Information shown:
● ● ● ● ●

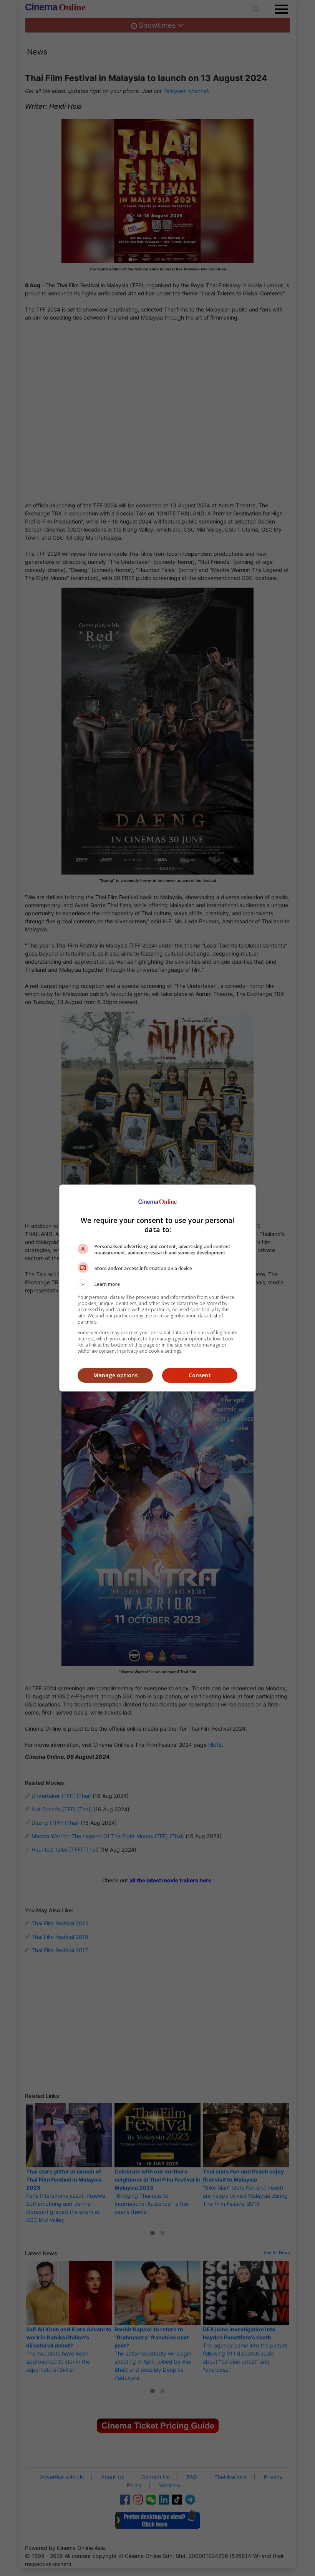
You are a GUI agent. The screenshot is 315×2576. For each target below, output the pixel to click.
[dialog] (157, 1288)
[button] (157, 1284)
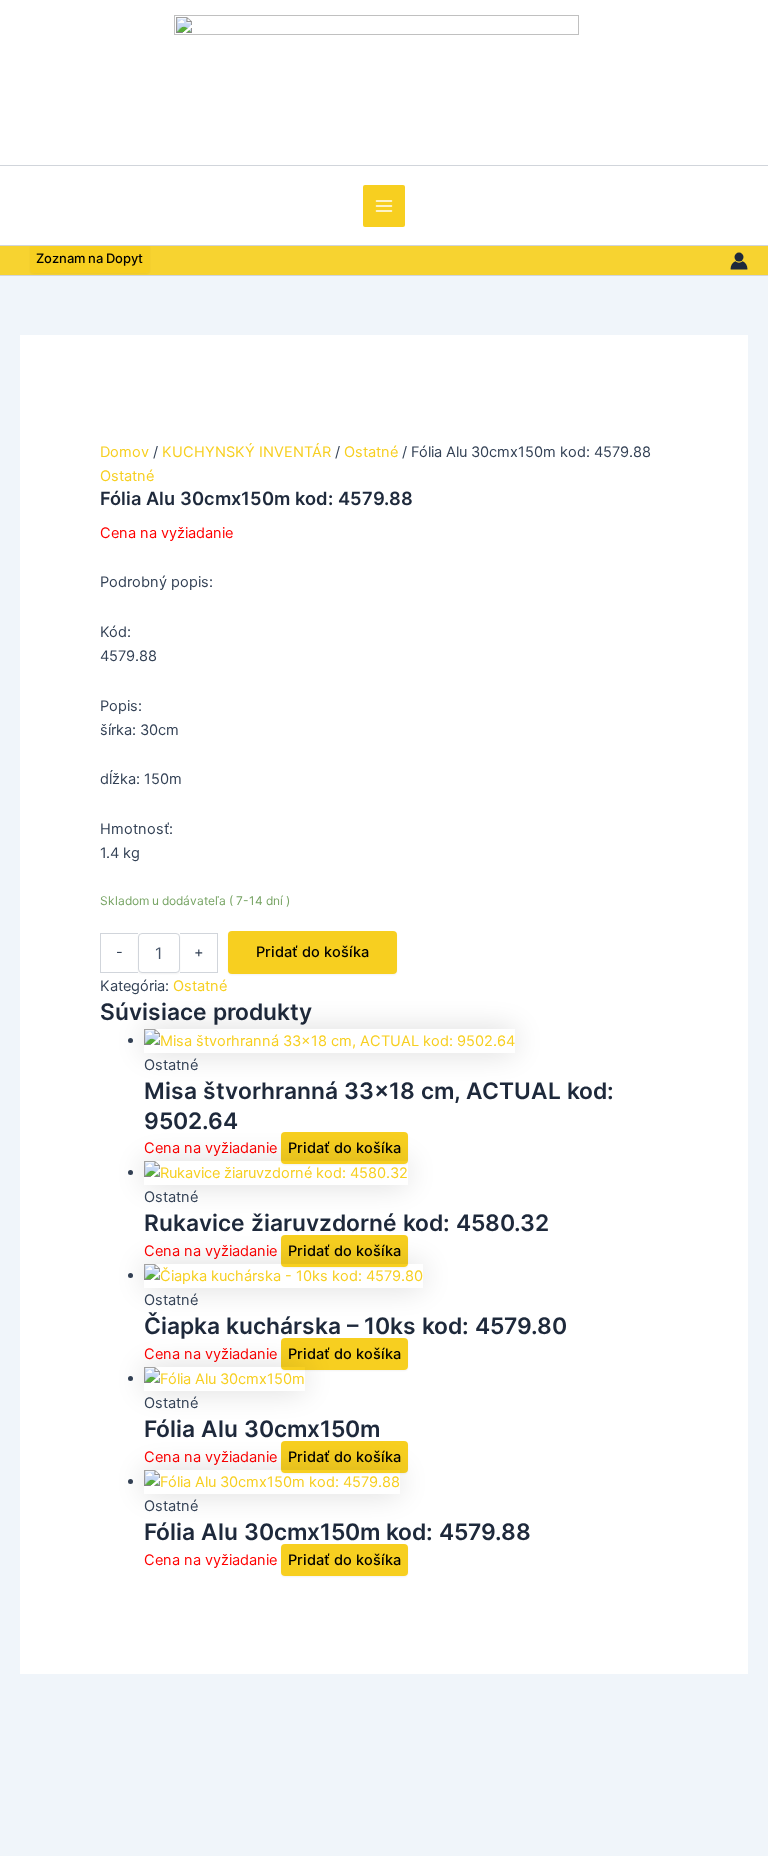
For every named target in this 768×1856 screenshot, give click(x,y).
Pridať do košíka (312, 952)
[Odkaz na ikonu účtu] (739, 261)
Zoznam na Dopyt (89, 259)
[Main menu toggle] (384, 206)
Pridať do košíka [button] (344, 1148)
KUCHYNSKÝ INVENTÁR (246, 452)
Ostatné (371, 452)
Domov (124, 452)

● ● ● ● ●

Directions for this task: From the line holding "Zoznam na Dopyt (89, 259)" through the last line above, reproduce each line exactly and add nothing.

Answer below:
Zoznam na Dopyt (89, 259)
[Main menu toggle] (384, 206)
Pridať do košíka [button] (344, 1148)
KUCHYNSKÝ INVENTÁR (246, 452)
Ostatné (371, 452)
Domov (124, 452)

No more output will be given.